Reproduce each of the following entries verbatim, line by line, without altering any character.
Begin Recorded information
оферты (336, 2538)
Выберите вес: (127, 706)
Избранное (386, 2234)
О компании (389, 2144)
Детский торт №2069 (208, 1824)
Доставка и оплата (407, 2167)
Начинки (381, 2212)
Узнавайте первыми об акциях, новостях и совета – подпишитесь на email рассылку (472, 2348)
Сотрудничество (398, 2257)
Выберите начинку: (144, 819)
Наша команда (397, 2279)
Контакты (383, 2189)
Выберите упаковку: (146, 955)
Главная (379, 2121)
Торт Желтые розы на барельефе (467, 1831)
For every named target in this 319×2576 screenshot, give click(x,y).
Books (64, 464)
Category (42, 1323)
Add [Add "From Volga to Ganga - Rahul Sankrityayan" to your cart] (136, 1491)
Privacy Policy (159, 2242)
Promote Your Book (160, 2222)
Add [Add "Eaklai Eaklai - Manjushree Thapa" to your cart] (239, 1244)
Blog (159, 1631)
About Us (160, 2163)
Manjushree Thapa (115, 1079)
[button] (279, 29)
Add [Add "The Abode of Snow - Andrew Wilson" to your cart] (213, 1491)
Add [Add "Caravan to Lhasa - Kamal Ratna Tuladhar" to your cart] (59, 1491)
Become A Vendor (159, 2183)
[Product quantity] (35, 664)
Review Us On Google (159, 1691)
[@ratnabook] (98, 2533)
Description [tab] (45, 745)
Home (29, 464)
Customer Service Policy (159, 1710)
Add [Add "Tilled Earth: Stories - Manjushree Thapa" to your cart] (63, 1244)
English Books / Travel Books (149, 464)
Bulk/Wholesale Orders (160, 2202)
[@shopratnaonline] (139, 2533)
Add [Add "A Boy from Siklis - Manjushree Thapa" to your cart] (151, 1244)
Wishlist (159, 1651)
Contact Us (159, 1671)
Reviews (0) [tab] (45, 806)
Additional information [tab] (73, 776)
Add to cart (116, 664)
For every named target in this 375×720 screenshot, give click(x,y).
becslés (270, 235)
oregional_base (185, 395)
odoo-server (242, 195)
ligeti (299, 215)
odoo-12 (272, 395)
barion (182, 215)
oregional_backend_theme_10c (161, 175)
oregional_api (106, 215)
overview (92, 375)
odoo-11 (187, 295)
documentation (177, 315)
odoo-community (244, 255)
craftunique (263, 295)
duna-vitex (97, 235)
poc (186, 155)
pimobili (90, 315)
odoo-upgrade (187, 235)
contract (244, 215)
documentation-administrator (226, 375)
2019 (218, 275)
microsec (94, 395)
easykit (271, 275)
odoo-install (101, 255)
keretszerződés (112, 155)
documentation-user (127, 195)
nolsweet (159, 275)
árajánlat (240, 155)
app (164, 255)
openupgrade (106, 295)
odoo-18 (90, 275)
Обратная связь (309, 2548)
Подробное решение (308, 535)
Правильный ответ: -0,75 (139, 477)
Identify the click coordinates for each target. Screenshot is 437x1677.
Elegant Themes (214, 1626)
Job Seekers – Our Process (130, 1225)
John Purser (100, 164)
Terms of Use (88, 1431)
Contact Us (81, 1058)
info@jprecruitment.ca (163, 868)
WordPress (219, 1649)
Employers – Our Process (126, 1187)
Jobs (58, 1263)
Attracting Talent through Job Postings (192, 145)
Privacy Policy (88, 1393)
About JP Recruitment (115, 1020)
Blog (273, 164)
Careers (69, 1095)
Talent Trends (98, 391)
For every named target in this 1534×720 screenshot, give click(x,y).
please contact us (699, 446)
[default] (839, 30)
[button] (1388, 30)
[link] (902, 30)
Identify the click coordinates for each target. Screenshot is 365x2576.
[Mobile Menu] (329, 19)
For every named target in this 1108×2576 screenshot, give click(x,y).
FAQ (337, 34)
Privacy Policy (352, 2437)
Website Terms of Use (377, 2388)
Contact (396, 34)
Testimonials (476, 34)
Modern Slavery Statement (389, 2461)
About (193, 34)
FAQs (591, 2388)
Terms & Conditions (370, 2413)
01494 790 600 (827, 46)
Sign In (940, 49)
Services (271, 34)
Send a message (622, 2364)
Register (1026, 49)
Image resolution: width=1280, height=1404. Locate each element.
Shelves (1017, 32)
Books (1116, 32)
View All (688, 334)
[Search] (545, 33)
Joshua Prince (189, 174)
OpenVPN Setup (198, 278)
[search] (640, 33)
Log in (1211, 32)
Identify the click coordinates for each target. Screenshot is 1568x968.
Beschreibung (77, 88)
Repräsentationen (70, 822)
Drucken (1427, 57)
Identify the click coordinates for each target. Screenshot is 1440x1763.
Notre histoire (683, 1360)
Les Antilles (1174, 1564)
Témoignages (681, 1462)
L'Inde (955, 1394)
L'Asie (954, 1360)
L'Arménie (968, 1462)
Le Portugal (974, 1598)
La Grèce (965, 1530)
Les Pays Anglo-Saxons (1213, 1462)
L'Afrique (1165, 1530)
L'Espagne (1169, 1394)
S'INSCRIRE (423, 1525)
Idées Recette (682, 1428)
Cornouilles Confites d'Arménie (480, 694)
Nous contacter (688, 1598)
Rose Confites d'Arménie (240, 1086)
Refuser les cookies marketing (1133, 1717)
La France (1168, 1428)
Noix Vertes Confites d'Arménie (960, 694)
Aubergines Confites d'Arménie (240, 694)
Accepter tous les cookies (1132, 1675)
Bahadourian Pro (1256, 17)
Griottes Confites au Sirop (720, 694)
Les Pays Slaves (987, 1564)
End Recorded information
— Response to the exercise —
оферты (336, 2538)
Выберите вес: (127, 706)
Избранное (386, 2234)
О компании (389, 2144)
Детский торт №2069 (208, 1824)
Доставка и оплата (407, 2167)
Начинки (381, 2212)
Узнавайте первыми об акциях, новостях и совета – подпишитесь на email рассылку (472, 2348)
Сотрудничество (398, 2257)
Выберите начинку: (144, 819)
Наша команда (397, 2279)
Контакты (383, 2189)
Выберите упаковку: (146, 955)
Главная (379, 2121)
Торт Желтые розы на барельефе (467, 1831)
For every named target in this 319×2576 screenshot, give click(x,y).
Books (64, 464)
Category (42, 1323)
Add [Add "From Volga to Ganga - Rahul Sankrityayan" to your cart] (136, 1491)
Privacy Policy (159, 2242)
Promote Your Book (160, 2222)
Add [Add "Eaklai Eaklai - Manjushree Thapa" to your cart] (239, 1244)
Blog (159, 1631)
About Us (160, 2163)
Manjushree Thapa (115, 1079)
[button] (279, 29)
Add [Add "The Abode of Snow - Andrew Wilson" to your cart] (213, 1491)
Add [Add "Caravan to Lhasa - Kamal Ratna Tuladhar" to your cart] (59, 1491)
Become A Vendor (159, 2183)
[Product quantity] (35, 664)
Review Us On Google (159, 1691)
[@ratnabook] (98, 2533)
Description [tab] (45, 745)
Home (29, 464)
Customer Service Policy (159, 1710)
Add [Add "Tilled Earth: Stories - Manjushree Thapa" to your cart] (63, 1244)
English Books / Travel Books (149, 464)
Bulk/Wholesale Orders (160, 2202)
[@shopratnaonline] (139, 2533)
Add [Add "A Boy from Siklis - Manjushree Thapa" to your cart] (151, 1244)
Wishlist (159, 1651)
Contact Us (159, 1671)
Reviews (0) [tab] (45, 806)
Additional information [tab] (73, 776)
Add to cart (116, 664)
For every named target in this 375×720 screenshot, give click(x,y).
becslés (270, 235)
oregional_base (185, 395)
odoo-server (242, 195)
ligeti (299, 215)
odoo-12 (272, 395)
barion (182, 215)
oregional_backend_theme_10c (161, 175)
oregional_api (106, 215)
overview (92, 375)
odoo-11 (187, 295)
documentation (177, 315)
odoo-community (244, 255)
craftunique (263, 295)
duna-vitex (97, 235)
poc (186, 155)
pimobili (90, 315)
odoo-upgrade (187, 235)
contract (244, 215)
documentation-administrator (226, 375)
2019 (218, 275)
microsec (94, 395)
easykit (271, 275)
odoo-install (101, 255)
keretszerződés (112, 155)
documentation-user (127, 195)
nolsweet (159, 275)
árajánlat (240, 155)
app (164, 255)
openupgrade (106, 295)
odoo-18 (90, 275)
Обратная связь (309, 2548)
Подробное решение (308, 535)
Правильный ответ: -0,75 (139, 477)
Identify the click coordinates for each target. Screenshot is 437x1677.
Elegant Themes (214, 1626)
Job Seekers – Our Process (130, 1225)
John Purser (100, 164)
Terms of Use (88, 1431)
Contact Us (81, 1058)
info@jprecruitment.ca (163, 868)
WordPress (219, 1649)
Employers – Our Process (126, 1187)
Jobs (58, 1263)
Attracting Talent through Job Postings (192, 145)
Privacy Policy (88, 1393)
About JP Recruitment (115, 1020)
Blog (273, 164)
Careers (69, 1095)
Talent Trends (98, 391)
For every named target in this 1534×720 screenshot, give click(x,y).
please contact us (699, 446)
[default] (839, 30)
[button] (1388, 30)
[link] (902, 30)
Identify the click coordinates for each target. Screenshot is 365x2576.
[Mobile Menu] (329, 19)
For every named target in this 1108×2576 screenshot, give click(x,y).
FAQ (337, 34)
Privacy Policy (352, 2437)
Website Terms of Use (377, 2388)
Contact (396, 34)
Testimonials (476, 34)
Modern Slavery Statement (389, 2461)
About (193, 34)
FAQs (591, 2388)
Terms & Conditions (370, 2413)
01494 790 600 (827, 46)
Sign In (940, 49)
Services (271, 34)
Send a message (622, 2364)
Register (1026, 49)
Image resolution: width=1280, height=1404. Locate each element.
Shelves (1017, 32)
Books (1116, 32)
View All (688, 334)
[Search] (545, 33)
Joshua Prince (189, 174)
OpenVPN Setup (198, 278)
[search] (640, 33)
Log in (1211, 32)
Identify the click coordinates for each target. Screenshot is 1568x968.
Beschreibung (77, 88)
Repräsentationen (70, 822)
Drucken (1427, 57)
Identify the click coordinates for each target. Screenshot is 1440x1763.
Notre histoire (683, 1360)
Les Antilles (1174, 1564)
Témoignages (681, 1462)
L'Inde (955, 1394)
L'Asie (954, 1360)
L'Arménie (968, 1462)
Le Portugal (974, 1598)
La Grèce (965, 1530)
Les Pays Anglo-Saxons (1213, 1462)
L'Afrique (1165, 1530)
L'Espagne (1169, 1394)
S'INSCRIRE (423, 1525)
Idées Recette (682, 1428)
Cornouilles Confites d'Arménie (480, 694)
Nous contacter (688, 1598)
Rose Confites d'Arménie (240, 1086)
Refuser les cookies marketing (1133, 1717)
La France (1168, 1428)
Noix Vertes Confites d'Arménie (960, 694)
Aubergines Confites d'Arménie (240, 694)
Accepter tous les cookies (1132, 1675)
Bahadourian Pro (1256, 17)
Griottes Confites au Sirop (720, 694)
Les Pays Slaves (987, 1564)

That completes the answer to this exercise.